(Source data begins)

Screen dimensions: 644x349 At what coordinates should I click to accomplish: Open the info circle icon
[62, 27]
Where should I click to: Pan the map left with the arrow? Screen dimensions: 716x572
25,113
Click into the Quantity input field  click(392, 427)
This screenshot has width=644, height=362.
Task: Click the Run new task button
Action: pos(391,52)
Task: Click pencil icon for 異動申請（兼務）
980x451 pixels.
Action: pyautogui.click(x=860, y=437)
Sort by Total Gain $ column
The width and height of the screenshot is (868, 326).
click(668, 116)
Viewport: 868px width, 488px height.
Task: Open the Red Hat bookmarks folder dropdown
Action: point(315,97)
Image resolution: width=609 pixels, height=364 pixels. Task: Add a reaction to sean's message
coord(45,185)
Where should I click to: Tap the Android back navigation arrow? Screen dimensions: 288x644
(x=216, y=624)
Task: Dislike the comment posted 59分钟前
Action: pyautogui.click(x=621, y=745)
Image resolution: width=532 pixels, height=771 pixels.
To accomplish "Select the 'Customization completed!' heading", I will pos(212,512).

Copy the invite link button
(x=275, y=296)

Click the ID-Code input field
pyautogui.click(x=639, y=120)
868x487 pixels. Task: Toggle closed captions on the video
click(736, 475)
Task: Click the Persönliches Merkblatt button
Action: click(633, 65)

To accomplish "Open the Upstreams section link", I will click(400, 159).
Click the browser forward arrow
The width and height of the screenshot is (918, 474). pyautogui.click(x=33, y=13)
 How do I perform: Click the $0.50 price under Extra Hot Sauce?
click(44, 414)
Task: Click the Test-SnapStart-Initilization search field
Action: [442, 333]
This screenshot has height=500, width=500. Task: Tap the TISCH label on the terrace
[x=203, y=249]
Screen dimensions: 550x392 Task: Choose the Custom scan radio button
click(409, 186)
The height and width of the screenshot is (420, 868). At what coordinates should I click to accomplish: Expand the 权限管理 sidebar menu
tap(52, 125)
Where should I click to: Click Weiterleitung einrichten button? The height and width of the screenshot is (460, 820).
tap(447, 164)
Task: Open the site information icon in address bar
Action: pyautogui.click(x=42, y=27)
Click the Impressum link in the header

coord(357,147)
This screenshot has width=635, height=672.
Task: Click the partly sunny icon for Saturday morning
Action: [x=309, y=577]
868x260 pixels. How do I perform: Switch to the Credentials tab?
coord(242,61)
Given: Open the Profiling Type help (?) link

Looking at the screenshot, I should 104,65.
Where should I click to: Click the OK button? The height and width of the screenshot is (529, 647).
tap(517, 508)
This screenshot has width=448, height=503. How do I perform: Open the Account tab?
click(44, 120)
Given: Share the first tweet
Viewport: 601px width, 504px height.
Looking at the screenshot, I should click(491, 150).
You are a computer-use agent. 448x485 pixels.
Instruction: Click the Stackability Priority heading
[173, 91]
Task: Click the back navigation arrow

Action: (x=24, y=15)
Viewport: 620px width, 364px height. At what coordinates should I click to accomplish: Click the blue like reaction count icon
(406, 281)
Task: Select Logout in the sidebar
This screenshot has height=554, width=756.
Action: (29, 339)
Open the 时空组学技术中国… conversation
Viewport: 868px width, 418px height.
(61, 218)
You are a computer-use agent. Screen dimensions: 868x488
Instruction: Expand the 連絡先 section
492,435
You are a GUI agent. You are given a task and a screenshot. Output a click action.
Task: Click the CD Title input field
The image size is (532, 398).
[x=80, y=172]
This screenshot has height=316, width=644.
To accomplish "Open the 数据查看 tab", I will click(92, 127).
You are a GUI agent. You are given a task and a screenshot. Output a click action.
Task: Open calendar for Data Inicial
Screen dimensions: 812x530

(Source data ends)

_Task to complete:_ All entries are to be copied exactly as they read.

_Answer section:_
Screen dimensions: 644x349 At what coordinates should I click to accomplish: Open the info circle icon
[62, 27]
Where should I click to: Pan the map left with the arrow? Screen dimensions: 716x572
25,113
Click into the Quantity input field  click(392, 427)
This screenshot has width=644, height=362.
Task: Click the Run new task button
Action: pos(391,52)
Task: Click pencil icon for 異動申請（兼務）
980x451 pixels.
Action: pyautogui.click(x=860, y=437)
Sort by Total Gain $ column
The width and height of the screenshot is (868, 326).
click(668, 116)
Viewport: 868px width, 488px height.
Task: Open the Red Hat bookmarks folder dropdown
Action: point(315,97)
Image resolution: width=609 pixels, height=364 pixels. Task: Add a reaction to sean's message
coord(45,185)
Where should I click to: Tap the Android back navigation arrow? Screen dimensions: 288x644
(x=216, y=624)
Task: Dislike the comment posted 59分钟前
Action: pyautogui.click(x=621, y=745)
Image resolution: width=532 pixels, height=771 pixels.
To accomplish "Select the 'Customization completed!' heading", I will pos(212,512).

Copy the invite link button
(x=275, y=296)

Click the ID-Code input field
pyautogui.click(x=639, y=120)
868x487 pixels. Task: Toggle closed captions on the video
click(736, 475)
Task: Click the Persönliches Merkblatt button
Action: click(633, 65)

To accomplish "Open the Upstreams section link", I will click(400, 159).
Click the browser forward arrow
The width and height of the screenshot is (918, 474). pyautogui.click(x=33, y=13)
 How do I perform: Click the $0.50 price under Extra Hot Sauce?
click(44, 414)
Task: Click the Test-SnapStart-Initilization search field
Action: [442, 333]
This screenshot has height=500, width=500. Task: Tap the TISCH label on the terrace
[x=203, y=249]
Screen dimensions: 550x392 Task: Choose the Custom scan radio button
click(409, 186)
The height and width of the screenshot is (420, 868). At what coordinates should I click to accomplish: Expand the 权限管理 sidebar menu
tap(52, 125)
Where should I click to: Click Weiterleitung einrichten button? The height and width of the screenshot is (460, 820).
tap(447, 164)
Task: Open the site information icon in address bar
Action: pyautogui.click(x=42, y=27)
Click the Impressum link in the header

coord(357,147)
This screenshot has width=635, height=672.
Task: Click the partly sunny icon for Saturday morning
Action: [x=309, y=577]
868x260 pixels. How do I perform: Switch to the Credentials tab?
coord(242,61)
Given: Open the Profiling Type help (?) link

Looking at the screenshot, I should 104,65.
Where should I click to: Click the OK button? The height and width of the screenshot is (529, 647).
tap(517, 508)
This screenshot has width=448, height=503. How do I perform: Open the Account tab?
click(44, 120)
Given: Share the first tweet
Viewport: 601px width, 504px height.
Looking at the screenshot, I should click(491, 150).
You are a computer-use agent. 448x485 pixels.
Instruction: Click the Stackability Priority heading
[173, 91]
Task: Click the back navigation arrow

Action: (x=24, y=15)
Viewport: 620px width, 364px height. At what coordinates should I click to accomplish: Click the blue like reaction count icon
(406, 281)
Task: Select Logout in the sidebar
This screenshot has height=554, width=756.
Action: (29, 339)
Open the 时空组学技术中国… conversation
Viewport: 868px width, 418px height.
(61, 218)
You are a computer-use agent. Screen dimensions: 868x488
Instruction: Expand the 連絡先 section
492,435
You are a GUI agent. You are given a task and a screenshot. Output a click action.
Task: Click the CD Title input field
The image size is (532, 398).
[x=80, y=172]
This screenshot has height=316, width=644.
To accomplish "Open the 数据查看 tab", I will click(92, 127).
You are a GUI agent. You are given a task and a screenshot. Output a click action.
Task: Open calendar for Data Inicial
Screen dimensions: 812x530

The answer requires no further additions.